Ok, eu sei que questões relacionadas à indústria cinematográfica empalidecem diante do horror do coronavirus (especialmente em um país como o nosso, no qual o distanciamento social vem diminuindo mesmo com o número crescente de casos), mas é minha área de trabalho.
Então…
Uma das disputas mais importantes para definir o futuro do Cinema é aquela entre distribuidores/produtores e exibidores. É uma história antiga que agora, em função da pandemia, vem ganhando contornos novos que podem mudar radicalmente o modo como consumimos a Arte.
Lááá atrás, no início da história do Cinema, os estúdios eram também donos das salas de exibição. Assim, os cinemas praticamente exibiam com exclusividade as obras dos estúdios aos quais pertenciam - e caso um estúdio quisesse lançamento mais amplo, precisava negociar com outros.

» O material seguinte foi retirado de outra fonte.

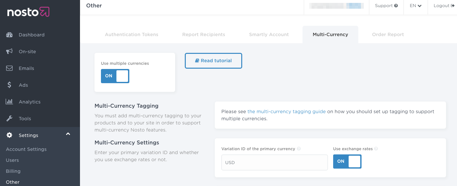Turn off Use multiple currencies toggle
The height and width of the screenshot is (186, 457).
pos(115,76)
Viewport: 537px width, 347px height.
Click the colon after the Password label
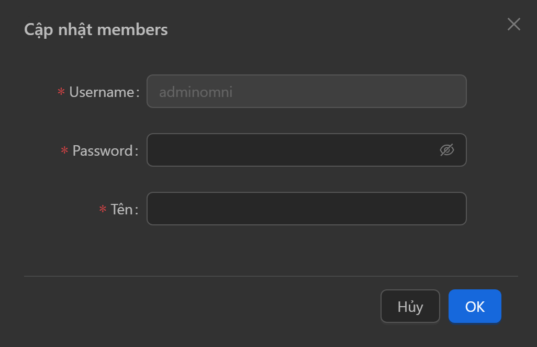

Isto também trazia implicações no desenvolvimento da tecnologia. A rigor, por exemplo, o som poderia ter chegado ao Cinema antes de 1927 (em 1912, Edison já havia desenvolvido sistemas de som primitivos, mas teoricamente viáveis); no entanto os estúdios resistiram a isso. +
Um dos motivos é que os gastos para produzir filmes sonoros seriam altíssimos, já que envolveriam investir em tecnologia tanto para produzir quanto para exibir - e os estúdios, como donos dos cinemas, teriam que fazer as duas coisas. Como não havia grande demanda, não fizeram.
(A questão é um pouco mais complexa, na verdade, já que existiam dois sistemas de som em competição, Vitaphone e Fotofilm - este último pertencia à Fox, era melhor, mas muito mais caro.)

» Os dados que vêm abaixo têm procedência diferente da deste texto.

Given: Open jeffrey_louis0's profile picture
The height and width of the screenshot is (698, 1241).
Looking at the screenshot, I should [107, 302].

No entanto, com a recessão pré-Crash de 1929 se tornando mais evidente, o público nos cinemas foi diminuindo e isto estimulou os estúdios a finalmente investirem no som como forma de atrair os espectadores de volta.

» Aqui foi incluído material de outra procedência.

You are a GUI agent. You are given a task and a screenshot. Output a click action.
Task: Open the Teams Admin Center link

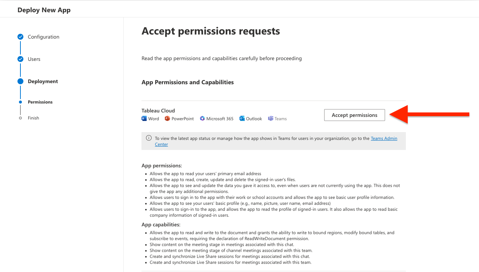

O fato de os estúdios serem também donos de tantos cinemas já era algo que incomodava a Justiça dos EUA há algum tempo por infringir o chamado Ato Sherman Antitruste, estabelecido no fim do século 19. Mas na prática nada foi feito até o fim da década de 1930.
Em 1938, o Departamento de Justiça dos EUA processou os cinco grandes estúdios (Warner, Fox, MGM, RKO e Paramount) por práticas ilegais envolvendo a integração vertical de produção e exibição. Como maior estúdio entre eles, a Paramount foi a ré principal(US x Paramount.).
O caso foi longo e dividido em etapas de acordos feitos, acordos quebrados, novos processos, novos acordos e novos rompimentos.
Mas para resumir a história, em 1948 o STF dos EUA decidiu que os estúdios deveriam se desfazer dos cinemas.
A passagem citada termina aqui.